**Vos tâches**
a: D'après le texte adressé aux femmes consacrées, qu'est-ce que la pandémie nous enseigne ?
b: Rédigez la suite du texte adressé aux femmes consacrées, en reprenant après sa dernière phrase.

**Texte fourni**

Soyez des femmes de miséricorde, des expertes en humanité. Des femmes qui croient « au pouvoir révolutionnaire de la tendresse et de l’affection » (Exhortation apostolique Evangelii gaudium, n. 288). La pandémie nous enseigne « qu’il est temps de supprimer les inégalités, de guérir l’injustice qui mine la santé de toute l’humanité ! » (Homélie de la Messe de la Divine Miséricorde, 19 avril 2020). Ce qui se passe dans le monde vous ébranle : ne fermez pas les yeux et ne fuyez pas ; traversez la douleur et la souffrance avec délicatesse ; persévérez dans l’annonce de l’Évangile de la vie en plénitude pour tous.
La Prière de consécration, invoquant pour vous les dons multiformes de l’Esprit, vous demande de vivre dans une casta libertas (cf. Rite de la Consécration des Vierges, n. 24). Que ce soit là votre style relationnel, afin d’être signes de l’amour sponsal qui unit le Christ à l’Église, vierge, mère, sœur et amie de l’humanité. Par votre bienveillance (cf. Ph 4, 5), tissez des trames de relations authentiques qui permettront de délivrer les quartiers de nos villes de la solitude et de l’anonymat. Soyez capables de parresia, mais éloignez la tentation du bavardage et du commérage. Ayez la sagesse, l’ingéniosité et l’autorité de la charité pour résister à l’arrogance et prévenir les abus de pouvoir.

**Extraits de données**
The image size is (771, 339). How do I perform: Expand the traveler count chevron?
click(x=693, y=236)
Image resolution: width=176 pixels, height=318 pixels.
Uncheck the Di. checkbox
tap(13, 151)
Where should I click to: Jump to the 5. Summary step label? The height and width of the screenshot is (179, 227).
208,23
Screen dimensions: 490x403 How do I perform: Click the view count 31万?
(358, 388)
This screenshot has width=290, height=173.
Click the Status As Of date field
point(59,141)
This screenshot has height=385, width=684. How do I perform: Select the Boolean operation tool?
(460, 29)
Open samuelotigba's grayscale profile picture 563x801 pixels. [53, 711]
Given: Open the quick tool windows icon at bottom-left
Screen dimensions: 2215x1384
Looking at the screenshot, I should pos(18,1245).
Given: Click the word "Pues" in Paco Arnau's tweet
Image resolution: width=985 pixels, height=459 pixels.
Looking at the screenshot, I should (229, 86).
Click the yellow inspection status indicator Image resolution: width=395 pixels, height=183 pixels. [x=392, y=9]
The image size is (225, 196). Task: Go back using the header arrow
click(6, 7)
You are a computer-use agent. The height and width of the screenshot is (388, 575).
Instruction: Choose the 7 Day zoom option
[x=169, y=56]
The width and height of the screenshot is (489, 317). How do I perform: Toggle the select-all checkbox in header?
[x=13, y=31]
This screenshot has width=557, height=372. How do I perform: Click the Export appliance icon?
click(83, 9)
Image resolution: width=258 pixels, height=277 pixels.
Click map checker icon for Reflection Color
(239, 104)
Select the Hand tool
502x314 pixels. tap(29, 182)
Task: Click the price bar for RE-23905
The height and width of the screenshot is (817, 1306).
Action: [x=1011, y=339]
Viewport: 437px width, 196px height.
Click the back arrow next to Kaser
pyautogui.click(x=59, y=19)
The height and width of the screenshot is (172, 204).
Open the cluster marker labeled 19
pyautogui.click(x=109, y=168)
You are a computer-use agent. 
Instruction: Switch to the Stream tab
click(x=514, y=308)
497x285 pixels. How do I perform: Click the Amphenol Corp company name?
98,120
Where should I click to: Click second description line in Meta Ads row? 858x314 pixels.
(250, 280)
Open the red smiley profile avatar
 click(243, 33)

**Réponses par tâche**
a: Elle nous enseigne qu'il est temps de supprimer les inégalités et de guérir l'injustice qui mine la santé de toute l'humanité.

b:
4. En la solennité de la Pentecôte, je désire bénir chacune d’entre vous, ainsi que les femmes qui se préparent à recevoir cette consécration et toutes celles qui la recevront dans l’avenir. « L’Esprit Paraclet est donné à l’Église comme le principe inépuisable de sa joie d’épouse du Christ glorifié » (Saint Paul VI, Ex. ap. Gaudete in Domino, n. 41). Signes de l’Église Épouse, puissiez-vous toujours être des femmes de la joie, à l’exemple de Marie de Nazareth, femme du Magnificat, mère de l’Évangile vivant.
Rome, Saint Jean de Latran, 31 mai 2020, Solennité de la Pentecôte.